* _INSTRUCTIONS TO FOLLOW_
Copy out exactly the lines from the one containing "The width and height of the screenshot is (827, 651)." through the end of the records, and no pictures.

* _DATA TO PROCESS_
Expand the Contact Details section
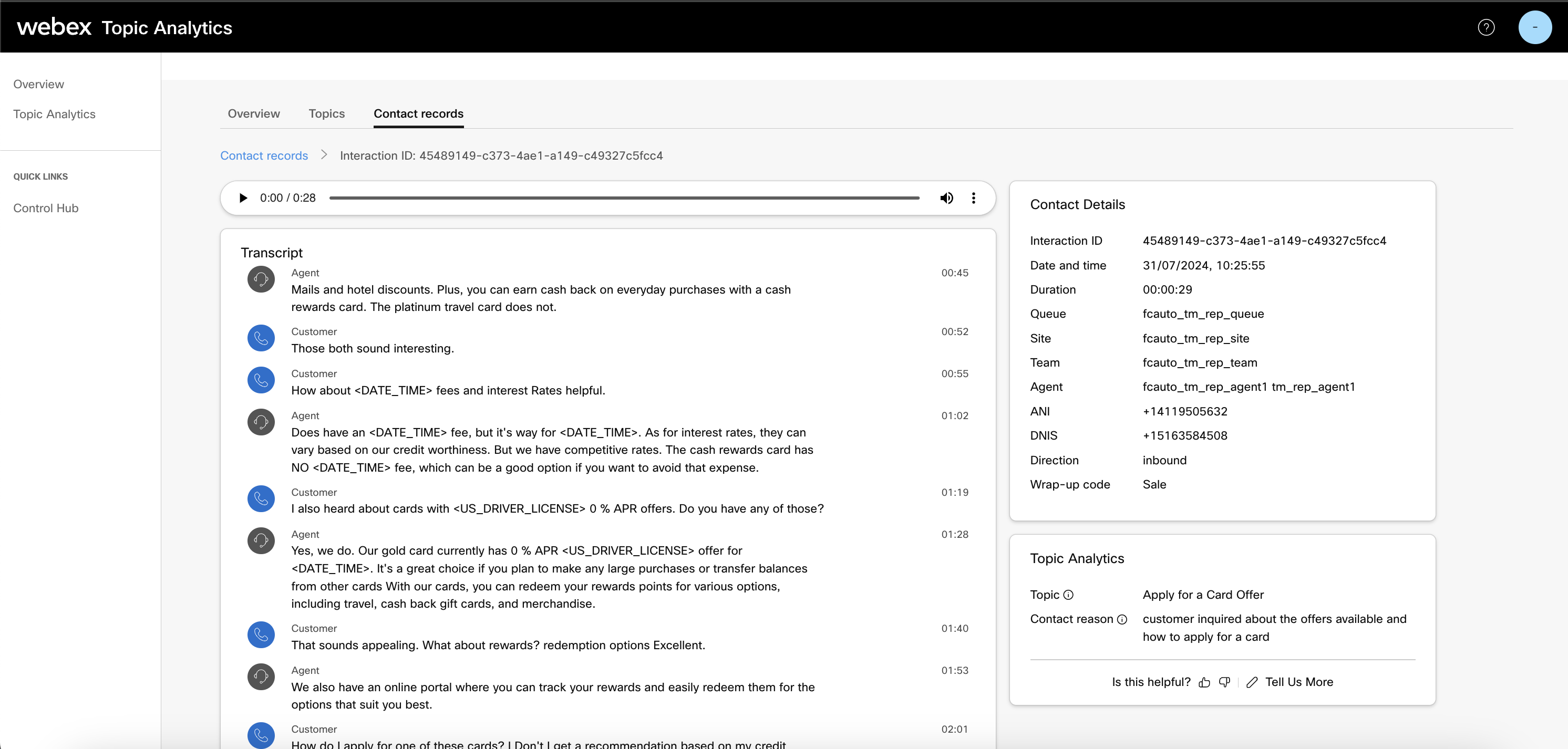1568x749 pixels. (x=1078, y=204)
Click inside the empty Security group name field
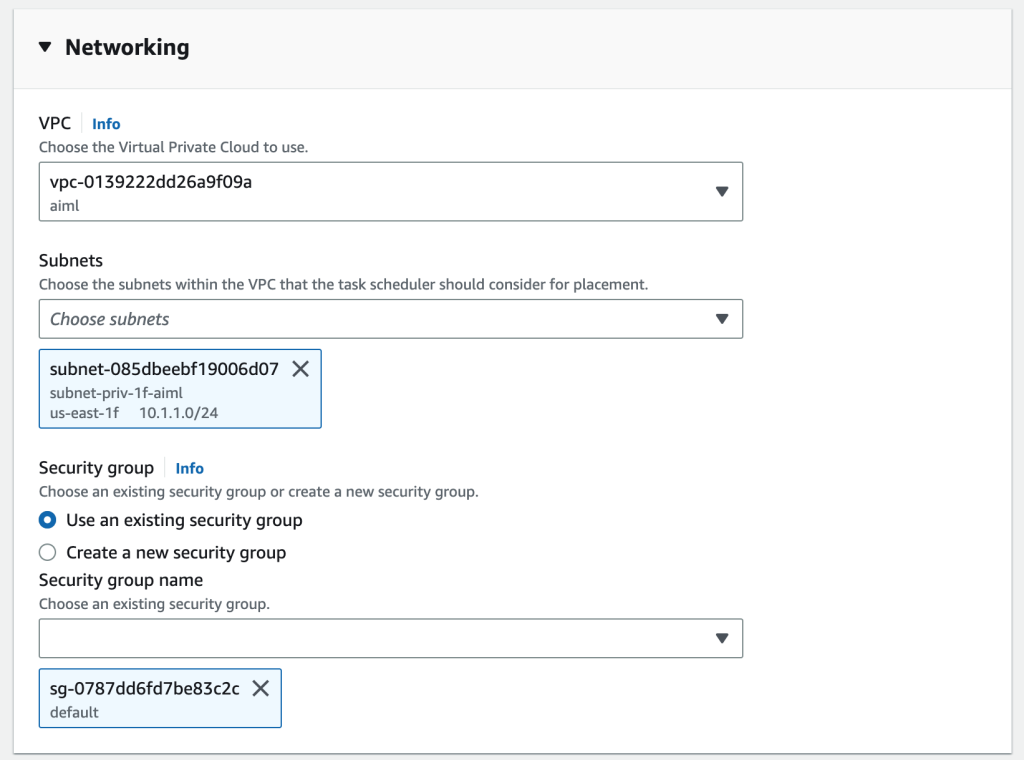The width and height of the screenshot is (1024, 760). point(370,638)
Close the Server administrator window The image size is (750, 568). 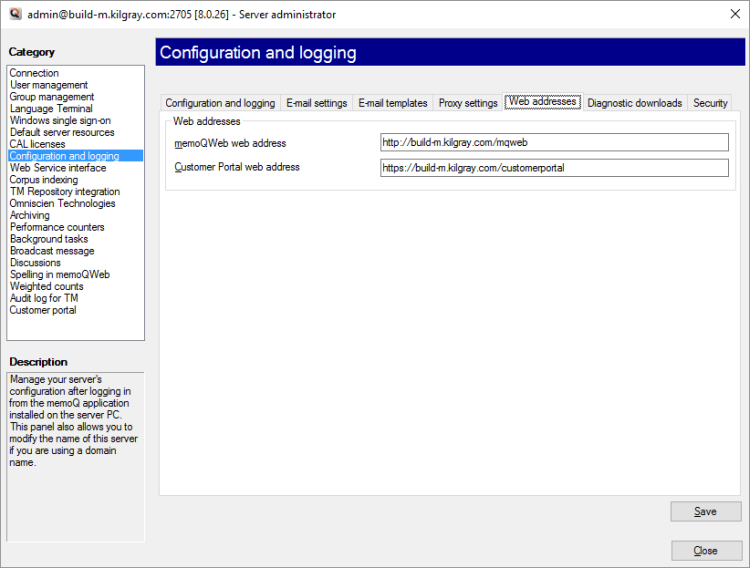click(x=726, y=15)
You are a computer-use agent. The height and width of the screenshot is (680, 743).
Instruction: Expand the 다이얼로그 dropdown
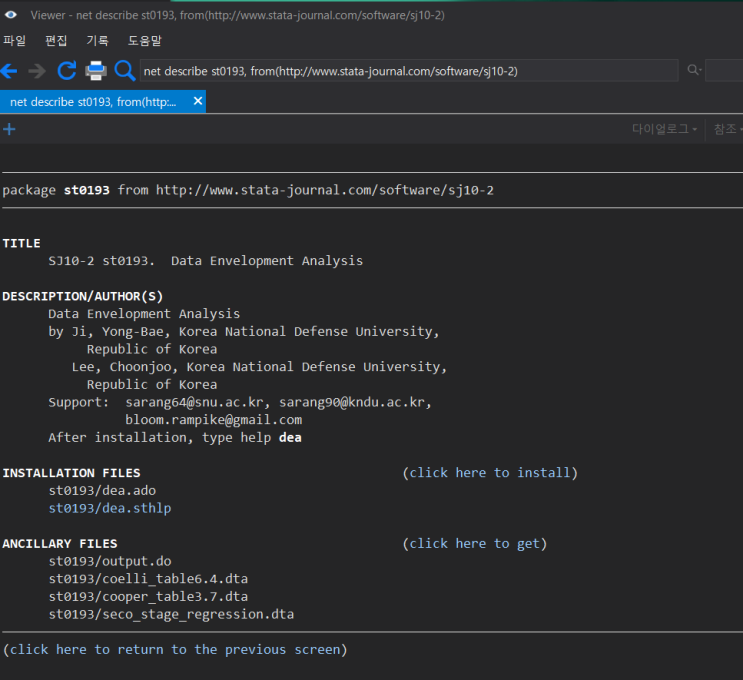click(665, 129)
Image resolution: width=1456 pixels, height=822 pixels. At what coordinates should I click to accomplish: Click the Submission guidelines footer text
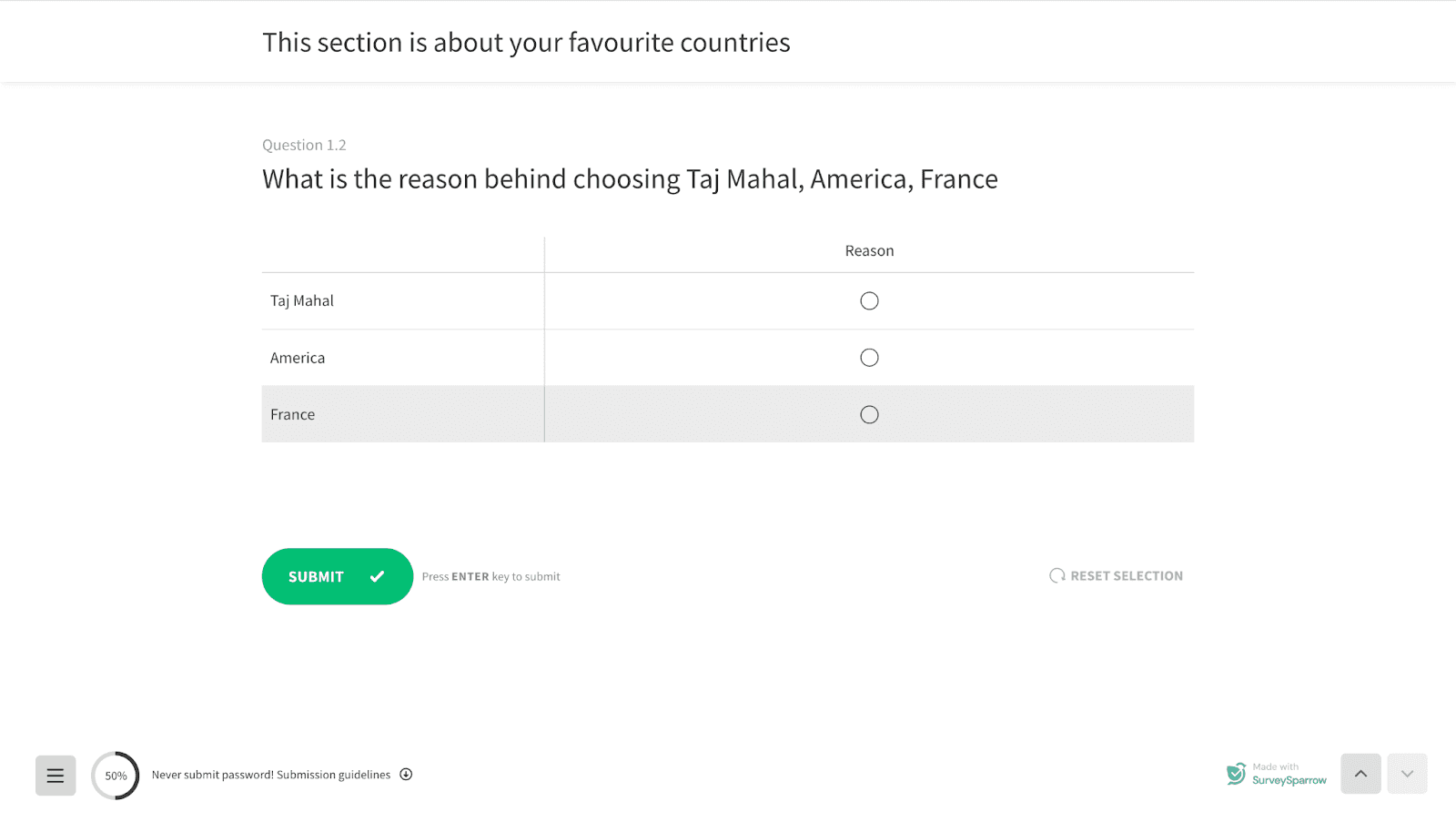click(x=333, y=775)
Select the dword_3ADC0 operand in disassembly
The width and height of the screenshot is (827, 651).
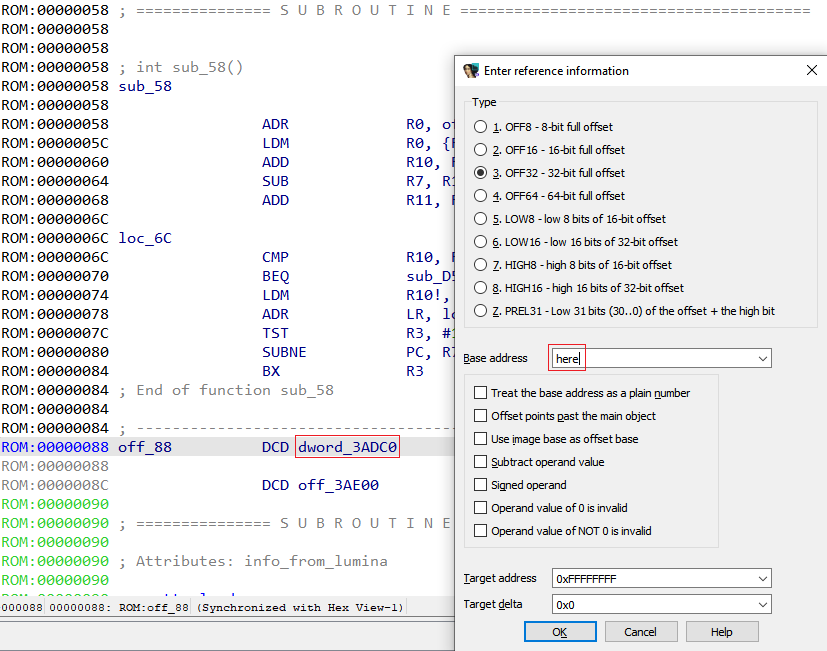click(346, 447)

* _THE ANSWER_
The width and height of the screenshot is (827, 651).
click(346, 447)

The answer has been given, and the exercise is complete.